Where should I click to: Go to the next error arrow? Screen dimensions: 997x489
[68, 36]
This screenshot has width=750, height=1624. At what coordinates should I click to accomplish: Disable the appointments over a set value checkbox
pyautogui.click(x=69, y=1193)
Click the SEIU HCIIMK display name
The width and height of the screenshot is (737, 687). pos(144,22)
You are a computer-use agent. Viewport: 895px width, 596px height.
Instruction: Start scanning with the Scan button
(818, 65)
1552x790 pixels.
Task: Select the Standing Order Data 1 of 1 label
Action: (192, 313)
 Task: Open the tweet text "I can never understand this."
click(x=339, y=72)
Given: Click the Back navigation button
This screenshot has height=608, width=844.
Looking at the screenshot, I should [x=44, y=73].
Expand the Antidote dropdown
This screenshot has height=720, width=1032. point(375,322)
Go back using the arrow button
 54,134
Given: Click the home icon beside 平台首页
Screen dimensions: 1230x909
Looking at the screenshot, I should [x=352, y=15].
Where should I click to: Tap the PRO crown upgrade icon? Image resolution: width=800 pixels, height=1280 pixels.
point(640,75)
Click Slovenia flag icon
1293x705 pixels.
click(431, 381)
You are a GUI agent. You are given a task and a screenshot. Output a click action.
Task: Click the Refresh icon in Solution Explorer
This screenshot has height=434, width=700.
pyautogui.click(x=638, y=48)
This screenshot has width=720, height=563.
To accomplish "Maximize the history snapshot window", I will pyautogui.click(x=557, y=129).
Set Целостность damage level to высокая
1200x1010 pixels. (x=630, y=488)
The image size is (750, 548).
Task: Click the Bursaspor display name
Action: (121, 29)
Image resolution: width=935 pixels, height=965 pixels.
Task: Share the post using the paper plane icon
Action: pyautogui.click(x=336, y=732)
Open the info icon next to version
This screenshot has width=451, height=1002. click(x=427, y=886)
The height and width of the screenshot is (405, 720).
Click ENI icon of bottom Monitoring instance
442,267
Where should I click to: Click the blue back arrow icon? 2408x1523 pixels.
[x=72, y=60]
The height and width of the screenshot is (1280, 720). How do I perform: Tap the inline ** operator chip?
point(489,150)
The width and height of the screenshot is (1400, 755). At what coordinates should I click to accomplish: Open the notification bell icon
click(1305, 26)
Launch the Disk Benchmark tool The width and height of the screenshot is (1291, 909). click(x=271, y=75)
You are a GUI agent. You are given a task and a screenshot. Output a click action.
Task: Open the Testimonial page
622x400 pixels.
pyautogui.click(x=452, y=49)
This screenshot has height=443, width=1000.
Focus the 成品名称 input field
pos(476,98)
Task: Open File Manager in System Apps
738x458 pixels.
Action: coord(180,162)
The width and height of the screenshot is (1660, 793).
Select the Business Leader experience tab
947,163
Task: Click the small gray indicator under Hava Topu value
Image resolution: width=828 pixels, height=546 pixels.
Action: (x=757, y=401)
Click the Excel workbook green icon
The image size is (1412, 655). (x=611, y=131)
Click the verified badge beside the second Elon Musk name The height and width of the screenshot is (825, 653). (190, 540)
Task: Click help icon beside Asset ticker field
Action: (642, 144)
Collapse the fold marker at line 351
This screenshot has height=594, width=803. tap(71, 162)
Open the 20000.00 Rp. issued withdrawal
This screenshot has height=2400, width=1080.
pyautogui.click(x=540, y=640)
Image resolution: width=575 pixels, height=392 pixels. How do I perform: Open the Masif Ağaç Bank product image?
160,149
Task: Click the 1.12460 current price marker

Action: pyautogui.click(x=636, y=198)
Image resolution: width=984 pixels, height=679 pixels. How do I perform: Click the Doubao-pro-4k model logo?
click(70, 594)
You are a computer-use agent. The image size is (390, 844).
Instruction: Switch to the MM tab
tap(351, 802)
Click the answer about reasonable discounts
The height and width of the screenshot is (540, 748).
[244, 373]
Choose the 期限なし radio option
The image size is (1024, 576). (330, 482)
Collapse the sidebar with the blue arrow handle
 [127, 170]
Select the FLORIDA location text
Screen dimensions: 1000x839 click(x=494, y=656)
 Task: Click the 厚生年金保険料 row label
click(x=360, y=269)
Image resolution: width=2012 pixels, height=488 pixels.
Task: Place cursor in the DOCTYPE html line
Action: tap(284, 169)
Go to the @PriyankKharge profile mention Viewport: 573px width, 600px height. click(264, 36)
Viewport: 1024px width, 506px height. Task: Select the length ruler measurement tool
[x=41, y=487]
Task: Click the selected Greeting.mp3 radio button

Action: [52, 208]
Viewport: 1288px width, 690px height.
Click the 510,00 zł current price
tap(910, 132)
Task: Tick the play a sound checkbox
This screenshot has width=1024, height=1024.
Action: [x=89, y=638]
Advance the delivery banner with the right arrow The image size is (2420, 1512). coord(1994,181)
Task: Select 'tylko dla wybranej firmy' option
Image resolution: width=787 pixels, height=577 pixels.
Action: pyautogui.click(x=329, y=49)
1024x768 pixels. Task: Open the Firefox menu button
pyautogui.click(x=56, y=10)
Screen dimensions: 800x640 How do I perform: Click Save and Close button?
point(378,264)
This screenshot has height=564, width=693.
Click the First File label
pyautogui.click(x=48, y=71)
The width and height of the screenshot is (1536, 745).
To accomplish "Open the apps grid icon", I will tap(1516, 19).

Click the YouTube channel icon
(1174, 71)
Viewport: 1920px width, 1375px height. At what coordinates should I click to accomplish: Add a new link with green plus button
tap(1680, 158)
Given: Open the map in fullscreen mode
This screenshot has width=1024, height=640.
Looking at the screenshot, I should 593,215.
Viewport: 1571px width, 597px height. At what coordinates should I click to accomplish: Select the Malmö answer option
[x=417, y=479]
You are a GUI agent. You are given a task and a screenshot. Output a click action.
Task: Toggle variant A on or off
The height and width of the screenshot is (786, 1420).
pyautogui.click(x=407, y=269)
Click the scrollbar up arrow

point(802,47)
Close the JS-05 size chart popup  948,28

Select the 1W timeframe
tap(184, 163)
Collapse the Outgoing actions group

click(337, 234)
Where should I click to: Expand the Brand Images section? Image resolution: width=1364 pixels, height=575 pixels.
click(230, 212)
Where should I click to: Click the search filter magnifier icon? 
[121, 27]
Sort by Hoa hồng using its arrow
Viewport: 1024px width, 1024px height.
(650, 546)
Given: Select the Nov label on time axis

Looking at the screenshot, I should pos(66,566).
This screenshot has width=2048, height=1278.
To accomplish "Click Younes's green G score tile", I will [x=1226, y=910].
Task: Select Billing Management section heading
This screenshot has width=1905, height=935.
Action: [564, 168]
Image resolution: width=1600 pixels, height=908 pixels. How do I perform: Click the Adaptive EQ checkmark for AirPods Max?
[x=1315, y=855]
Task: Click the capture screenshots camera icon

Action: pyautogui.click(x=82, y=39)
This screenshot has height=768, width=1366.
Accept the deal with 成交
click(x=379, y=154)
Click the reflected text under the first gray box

******************************

_What to work on_.
Reproduce the listing above word for word, from its first line through its last.

_Reply_.
Where should I click to: Go to the next error arrow? Screen dimensions: 997x489
[68, 36]
This screenshot has width=750, height=1624. At what coordinates should I click to accomplish: Disable the appointments over a set value checkbox
pyautogui.click(x=69, y=1193)
Click the SEIU HCIIMK display name
The width and height of the screenshot is (737, 687). pos(144,22)
You are a computer-use agent. Viewport: 895px width, 596px height.
Instruction: Start scanning with the Scan button
(818, 65)
1552x790 pixels.
Task: Select the Standing Order Data 1 of 1 label
Action: (192, 313)
 Task: Open the tweet text "I can never understand this."
click(x=339, y=72)
Given: Click the Back navigation button
This screenshot has height=608, width=844.
Looking at the screenshot, I should [x=44, y=73].
Expand the Antidote dropdown
This screenshot has height=720, width=1032. point(375,322)
Go back using the arrow button
 54,134
Given: Click the home icon beside 平台首页
Screen dimensions: 1230x909
Looking at the screenshot, I should [x=352, y=15].
Where should I click to: Tap the PRO crown upgrade icon? Image resolution: width=800 pixels, height=1280 pixels.
point(640,75)
Click Slovenia flag icon
1293x705 pixels.
click(431, 381)
You are a GUI agent. You are given a task and a screenshot. Output a click action.
Task: Click the Refresh icon in Solution Explorer
This screenshot has height=434, width=700.
pyautogui.click(x=638, y=48)
This screenshot has width=720, height=563.
To accomplish "Maximize the history snapshot window", I will pyautogui.click(x=557, y=129).
Set Целостность damage level to высокая
1200x1010 pixels. (x=630, y=488)
The image size is (750, 548).
Task: Click the Bursaspor display name
Action: (121, 29)
Image resolution: width=935 pixels, height=965 pixels.
Task: Share the post using the paper plane icon
Action: pyautogui.click(x=336, y=732)
Open the info icon next to version
This screenshot has width=451, height=1002. click(x=427, y=886)
The height and width of the screenshot is (405, 720).
Click ENI icon of bottom Monitoring instance
442,267
Where should I click to: Click the blue back arrow icon? 2408x1523 pixels.
[x=72, y=60]
The height and width of the screenshot is (1280, 720). How do I perform: Tap the inline ** operator chip?
point(489,150)
The width and height of the screenshot is (1400, 755). At what coordinates should I click to accomplish: Open the notification bell icon
click(1305, 26)
Launch the Disk Benchmark tool The width and height of the screenshot is (1291, 909). click(x=271, y=75)
You are a GUI agent. You are given a task and a screenshot. Output a click action.
Task: Open the Testimonial page
622x400 pixels.
pyautogui.click(x=452, y=49)
This screenshot has height=443, width=1000.
Focus the 成品名称 input field
pos(476,98)
Task: Open File Manager in System Apps
738x458 pixels.
Action: coord(180,162)
The width and height of the screenshot is (1660, 793).
Select the Business Leader experience tab
947,163
Task: Click the small gray indicator under Hava Topu value
Image resolution: width=828 pixels, height=546 pixels.
Action: (x=757, y=401)
Click the Excel workbook green icon
The image size is (1412, 655). (x=611, y=131)
Click the verified badge beside the second Elon Musk name The height and width of the screenshot is (825, 653). (190, 540)
Task: Click help icon beside Asset ticker field
Action: (642, 144)
Collapse the fold marker at line 351
This screenshot has height=594, width=803. tap(71, 162)
Open the 20000.00 Rp. issued withdrawal
This screenshot has height=2400, width=1080.
pyautogui.click(x=540, y=640)
Image resolution: width=575 pixels, height=392 pixels. How do I perform: Open the Masif Ağaç Bank product image?
160,149
Task: Click the 1.12460 current price marker

Action: pyautogui.click(x=636, y=198)
Image resolution: width=984 pixels, height=679 pixels. How do I perform: Click the Doubao-pro-4k model logo?
click(70, 594)
You are a computer-use agent. The image size is (390, 844).
Instruction: Switch to the MM tab
tap(351, 802)
Click the answer about reasonable discounts
The height and width of the screenshot is (540, 748).
[244, 373]
Choose the 期限なし radio option
The image size is (1024, 576). (330, 482)
Collapse the sidebar with the blue arrow handle
 [127, 170]
Select the FLORIDA location text
Screen dimensions: 1000x839 click(x=494, y=656)
 Task: Click the 厚生年金保険料 row label
click(x=360, y=269)
Image resolution: width=2012 pixels, height=488 pixels.
Task: Place cursor in the DOCTYPE html line
Action: tap(284, 169)
Go to the @PriyankKharge profile mention Viewport: 573px width, 600px height. click(264, 36)
Viewport: 1024px width, 506px height. Task: Select the length ruler measurement tool
[x=41, y=487]
Task: Click the selected Greeting.mp3 radio button

Action: [52, 208]
Viewport: 1288px width, 690px height.
Click the 510,00 zł current price
tap(910, 132)
Task: Tick the play a sound checkbox
This screenshot has width=1024, height=1024.
Action: [x=89, y=638]
Advance the delivery banner with the right arrow The image size is (2420, 1512). coord(1994,181)
Task: Select 'tylko dla wybranej firmy' option
Image resolution: width=787 pixels, height=577 pixels.
Action: pyautogui.click(x=329, y=49)
1024x768 pixels. Task: Open the Firefox menu button
pyautogui.click(x=56, y=10)
Screen dimensions: 800x640 How do I perform: Click Save and Close button?
point(378,264)
This screenshot has height=564, width=693.
Click the First File label
pyautogui.click(x=48, y=71)
The width and height of the screenshot is (1536, 745).
To accomplish "Open the apps grid icon", I will tap(1516, 19).

Click the YouTube channel icon
(1174, 71)
Viewport: 1920px width, 1375px height. At what coordinates should I click to accomplish: Add a new link with green plus button
tap(1680, 158)
Given: Open the map in fullscreen mode
This screenshot has width=1024, height=640.
Looking at the screenshot, I should 593,215.
Viewport: 1571px width, 597px height. At what coordinates should I click to accomplish: Select the Malmö answer option
[x=417, y=479]
You are a GUI agent. You are given a task and a screenshot. Output a click action.
Task: Toggle variant A on or off
The height and width of the screenshot is (786, 1420).
pyautogui.click(x=407, y=269)
Click the scrollbar up arrow

point(802,47)
Close the JS-05 size chart popup  948,28

Select the 1W timeframe
tap(184, 163)
Collapse the Outgoing actions group

click(337, 234)
Where should I click to: Expand the Brand Images section? Image resolution: width=1364 pixels, height=575 pixels.
click(230, 212)
Where should I click to: Click the search filter magnifier icon? 
[121, 27]
Sort by Hoa hồng using its arrow
Viewport: 1024px width, 1024px height.
(650, 546)
Given: Select the Nov label on time axis

Looking at the screenshot, I should pos(66,566).
This screenshot has width=2048, height=1278.
To accomplish "Click Younes's green G score tile", I will [x=1226, y=910].
Task: Select Billing Management section heading
This screenshot has width=1905, height=935.
Action: [564, 168]
Image resolution: width=1600 pixels, height=908 pixels. How do I perform: Click the Adaptive EQ checkmark for AirPods Max?
[x=1315, y=855]
Task: Click the capture screenshots camera icon

Action: pyautogui.click(x=82, y=39)
This screenshot has height=768, width=1366.
Accept the deal with 成交
click(x=379, y=154)
Click the reflected text under the first gray box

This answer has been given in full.